I finally got around to buying a new PC (HP Pavilion) to be my PVR. In the meantime, development of Mythbuntu has apparently ceased, so I decided to install Linux Mint (the same operating system I have on my desktop and laptop) and then install MythTV on top of that. What I thought would be an afternoon's work stretched out over four days or so, due to a combination of BIOS adventures (starting with disabling "SecureBoot" and convincing the BIOS to let me boot from the DVD drive ... which I somehow had to do twice) and my natural ineptitude. I mistakenly thought that having a working MythTV installation on the old machine, from which I could copy various settings and scripts, would make installation smooth sailing. Going into the process, my expectation was that moving the backend database from the old machine to the new one would be the sticking point. It turned out that was the one step that went (fairly) smoothly.

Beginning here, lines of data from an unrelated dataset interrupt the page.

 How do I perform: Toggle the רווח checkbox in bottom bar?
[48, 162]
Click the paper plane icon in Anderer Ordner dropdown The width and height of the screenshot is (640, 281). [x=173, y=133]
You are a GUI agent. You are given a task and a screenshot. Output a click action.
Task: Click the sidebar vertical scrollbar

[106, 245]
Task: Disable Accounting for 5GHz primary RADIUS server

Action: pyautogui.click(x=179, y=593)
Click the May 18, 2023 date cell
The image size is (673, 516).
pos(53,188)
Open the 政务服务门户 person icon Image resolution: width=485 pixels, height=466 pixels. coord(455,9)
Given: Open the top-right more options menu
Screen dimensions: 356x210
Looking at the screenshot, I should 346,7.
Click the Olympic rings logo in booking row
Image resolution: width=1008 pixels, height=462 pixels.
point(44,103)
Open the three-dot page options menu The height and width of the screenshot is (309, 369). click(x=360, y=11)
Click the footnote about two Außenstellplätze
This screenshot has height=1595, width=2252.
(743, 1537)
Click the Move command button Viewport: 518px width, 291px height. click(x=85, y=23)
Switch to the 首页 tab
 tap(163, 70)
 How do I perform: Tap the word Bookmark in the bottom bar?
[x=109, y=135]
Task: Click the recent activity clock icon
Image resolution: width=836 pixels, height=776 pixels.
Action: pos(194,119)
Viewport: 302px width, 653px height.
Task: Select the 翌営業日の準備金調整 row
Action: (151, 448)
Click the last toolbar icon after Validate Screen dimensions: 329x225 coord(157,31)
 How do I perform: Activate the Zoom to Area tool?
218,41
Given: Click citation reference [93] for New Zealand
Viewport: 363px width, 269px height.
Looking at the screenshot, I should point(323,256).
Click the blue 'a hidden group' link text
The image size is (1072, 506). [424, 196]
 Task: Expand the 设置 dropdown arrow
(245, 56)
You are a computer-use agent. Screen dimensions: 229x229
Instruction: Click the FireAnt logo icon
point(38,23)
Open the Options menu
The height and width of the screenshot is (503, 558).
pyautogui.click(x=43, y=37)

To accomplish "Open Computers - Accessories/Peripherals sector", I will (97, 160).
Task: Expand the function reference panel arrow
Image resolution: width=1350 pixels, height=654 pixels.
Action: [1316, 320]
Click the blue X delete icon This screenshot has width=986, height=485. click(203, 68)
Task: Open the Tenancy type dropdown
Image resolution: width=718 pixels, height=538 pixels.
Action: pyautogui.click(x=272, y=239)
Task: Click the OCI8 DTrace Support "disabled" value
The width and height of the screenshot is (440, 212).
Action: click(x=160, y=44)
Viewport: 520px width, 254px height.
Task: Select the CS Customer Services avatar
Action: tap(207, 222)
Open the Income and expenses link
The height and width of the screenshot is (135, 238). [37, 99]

In this post, I'll document a couple of issues and how I sorted them out.
First issue: No sound
Watching TV is considerably less fun when you have no sound. Both the old machine and the new one were/are connected to my TV via an HDMI cable, and after a bit of fuss sound worked on the old machine. I have no idea why the new machine put up more of a fight, but I suspect it has something to do with using Mythbuntu versus Mint and which sound components each installs by default.At any event, I found a couple of blog posts that, between them, got me over the hump:
I have an old post of my own relating to the same problem (HDMI Audio in Mythbuntu), but the symptoms on the Mythbuntu box were a bit different, so I'm not sure how helpful it would be on Mint (or any other distribution).
Second issue: Being bugged for a password
I swear that this never happened on Mythbuntu, so it surprised me when it happened on Mint. On both machines, I use the MythWelcome program as the gateway to the front end, and the Mythshutdown application to set wake-up times for scheduled recordings and shut the machine down (either automatically when idle for a specified time, or manually by clicking the shut down button in MythWelcome). On the new machine, shutting down from the MythWelcome menu resulted in a prompt for the root password. Back end use of mythwelcome did not produce a visible password request, but also did not work as expected. I suspect it might have been trying to ask for a root password in a non-graphical context (nowhere to display the password prompt). On the old machine, it just worked with no intervention on my part.
It turns out I was missing a file. The MythTV installation process on both machines created a "mythtv" user group and added my account to it. What was missing was an addition to the sudoers file -- or, more precisely, a file parked in the /etc/sudoers.d directory, which is automatically appended to the sudoers file at startup. The file needs to be installed as root. Apparently Mythbuntu did that automatically, whereas the MythTV installer did not (and did not prompt me to do so).
The file's name is just "mythtv" (which I don't think is significant -- any file name should work). It is a plain text file, containing the following single line:
%mythtv ALL = NOPASSWD: /sbin/shutdown, /bin/sh, /usr/bin/setwakeup.sh, /usr/bin/mythshutdown, /sbin/poweroff, /sbin/reboot
The first bit ("%mythtv" -- don't forget the percent sign) says that what follows applies to anyone in the "mythtv" user group. The rest identifies six programs that get to run as root without requiring a password to be entered. Note that it includes the "setwakeup" script (which sets the wake-up time for a specified interval ahead of the next scheduled recording) and various commands relating to shutting down or rebooting the system. I'm a bit surprised to see /bin/sh in there, which apparently lets the mythtv group run any shell script that requires elevated privileges. That said, I'm not going to screw with it. If it ain't broke, don't fix it!